Nel caso della pervasività dei sistemi di comunicazione e di raccolta e archiviazione di informazioni, è chiaro che cosa indicano questi esempi dell'economia e della ricerca scientifico-tecnologica: è vano, oltre che teoricamente debole e indifendibile, cercare di ridurli entro logiche privatistiche che recalcitrano a prender atto della logica della post-modernità. Perché ci sentiamo offesi dalla dissoluzione del nostro privato, per esempio? Che cosa c'è di immorale, disumano, minaccioso per la nostra libertà, nel fatto di esser guardati dall'occhio del grande fratello in tutti i momenti della nostra vita? Non ci è stato insegnato forse che Dio ci vede sempre e dovunque? E ciò che fa Dio perché non potrebbe farlo l'uomo con i nuovi mezzi di cui dispone? Se, con tutto il rispetto per il catechismo e la teologia, proviamo a riflettere su questa domanda, ci accorgeremo che non si tratta solo della improbabilità, che tutti in fondo in fondo assumiamo, di uno sguardo che ci segue dovunque. Non è solo, cioè, che "Dio ti vede" ci pare una frase priva di verità letterale, per cui non ce ne dobbiamo preoccupare. Il fatto è piuttosto che l'affermazione che Dio ci vede è accompagnata, nella nostra tradizione religiosa, dalla dottrina della bontà amorevole di Dio nei nostri confronti.

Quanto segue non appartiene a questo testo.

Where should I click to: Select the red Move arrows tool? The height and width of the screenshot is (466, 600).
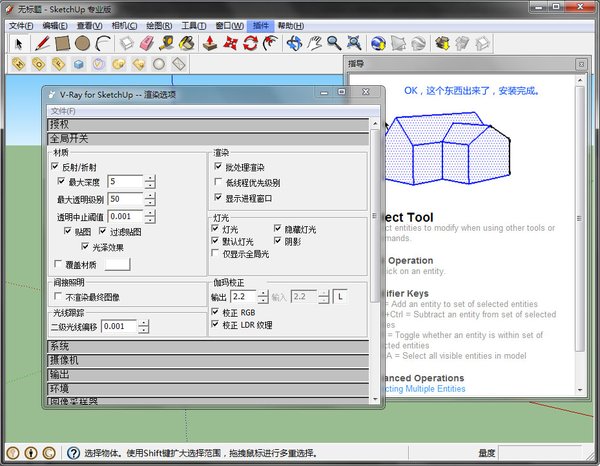click(x=231, y=43)
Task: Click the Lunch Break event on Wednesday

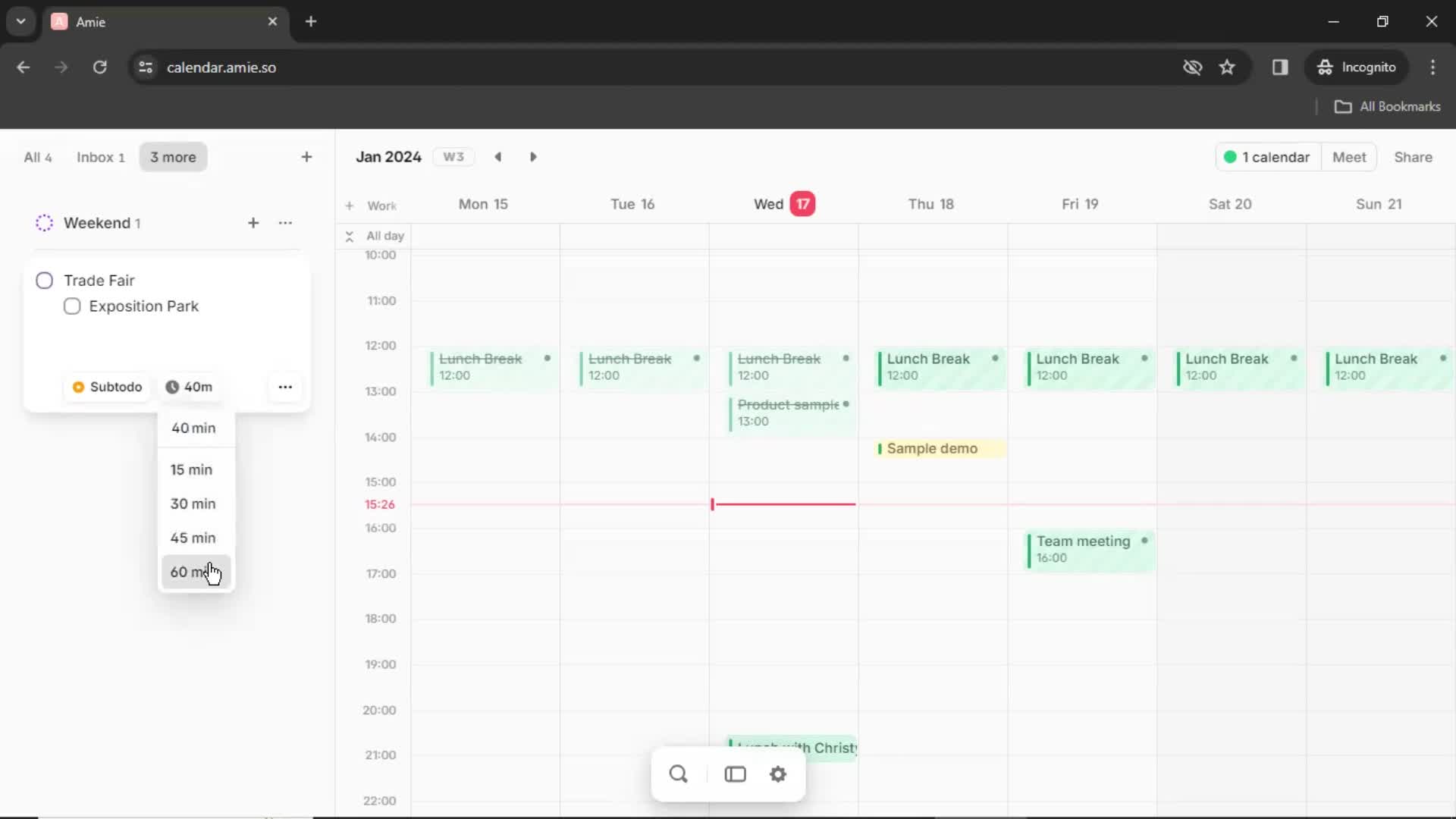Action: [785, 365]

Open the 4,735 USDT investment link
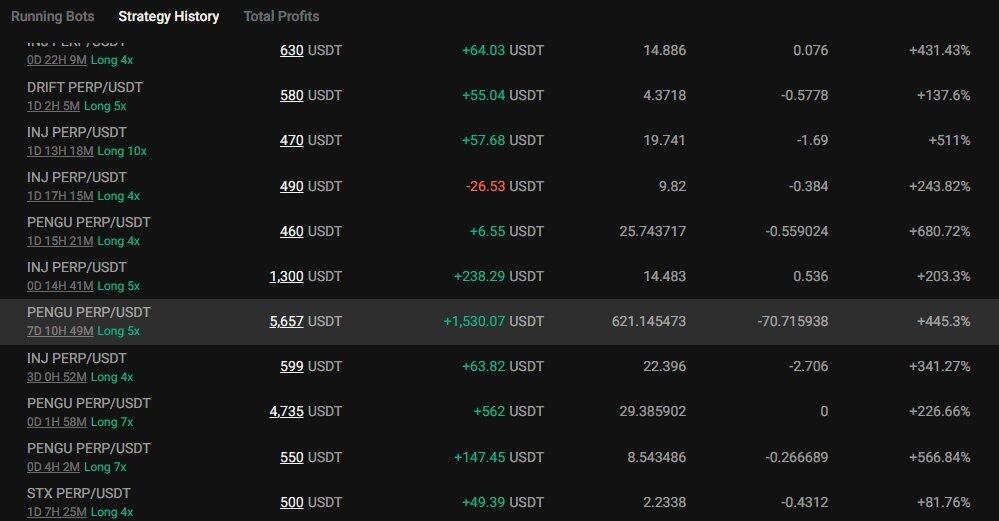tap(287, 411)
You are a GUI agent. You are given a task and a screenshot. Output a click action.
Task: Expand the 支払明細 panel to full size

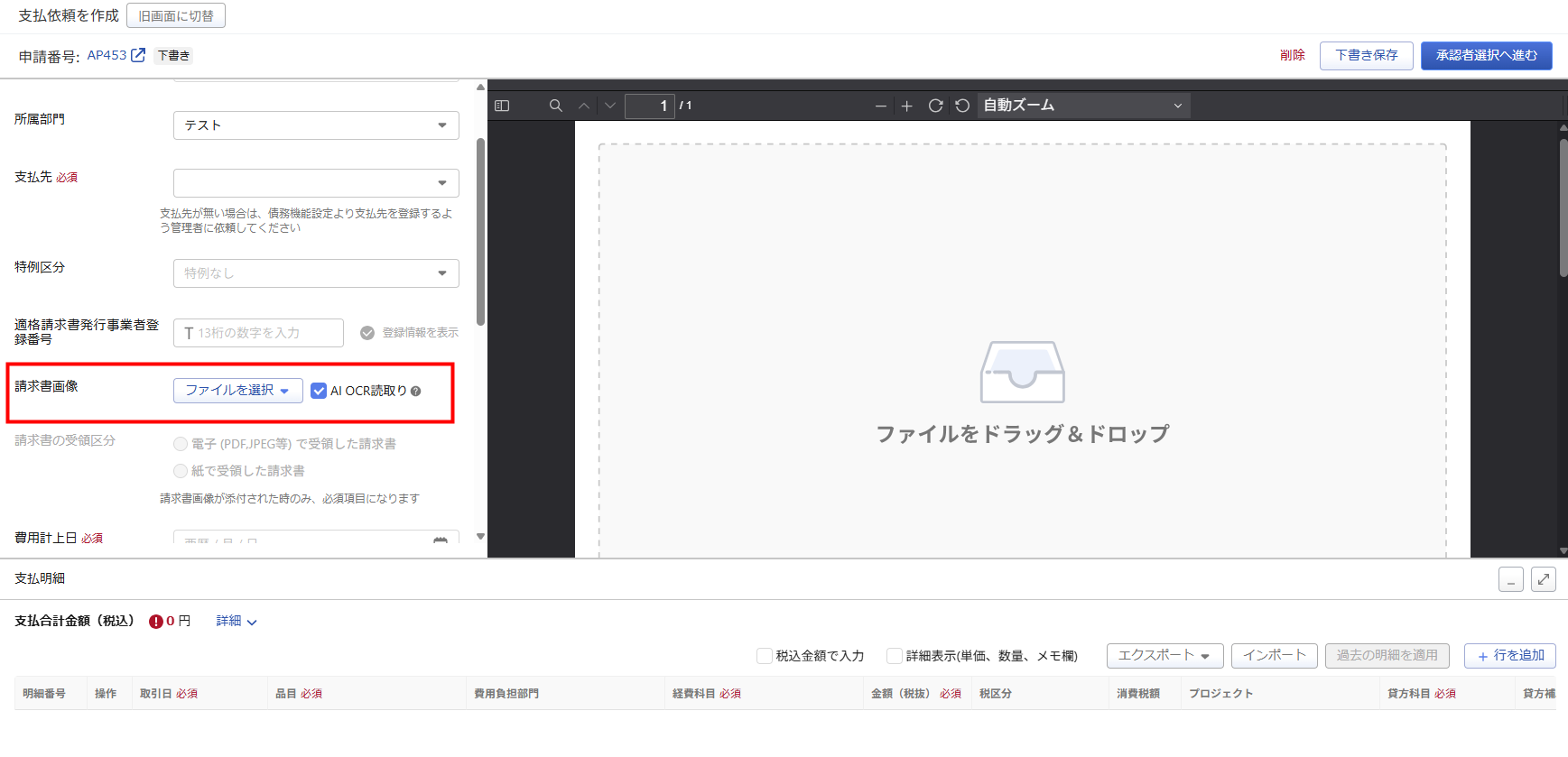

Insomma: non mi preoccupo che mi veda qualcuno che mi ama e mi è amico; mi ribello contro un occhio universale che mi sorveglia dovunque - che mi guarda dall'alto di una totale mancanza di reciprocità. E' vero che anche con Dio la reciprocità non c'è; ma l'amore colma per l'appunto questa lacuna.

3.
Usciamo dal (rischioso) parallelo teologico - anche se il nome stesso, orwelliano, di Grande Fratello lo giustifica. Ciò che temiamo nella dissoluzione dei confini tra pubblico e privato è che, per l'appunto, questa dissoluzione non sia completa; che ciò che pubblicizza la nostra privacy sia solo un privato più potente, cioè un avversario nella competizione degli interessi, e non una istanza davvero pubblica. Nella recente discussione sul sistema di intercettazione globale Echelon al Parlamento europeo, ciò che ha suscitato la ribellione di tutti è stato il sospetto che le informazioni raccolte siano servite a inquinare la libera concorrenza tra industrie rivali. Non tanto, cioè, il loro uso per ragioni di difesa militare o di lotta alla criminalità. Là dove è chiaramente in gioco l'interesse "pubblico" nessuno si scandalizza di essere guardato. Almeno in condizioni politiche di democrazia.
L'avvenire della nostra società "trasparente" non consiste nella difesa dei residui di opacità all'interno dei quali, come qualcuno vorrebbe, si possa continuare a giocare il gioco della privatezza (e del pettegolezzo, del ricatto, della meschinità dei "sales petits secrets" familistici); ma nel cercare di renderla davvero sempre più trasparente mediante gli strumenti della politica e della democrazia.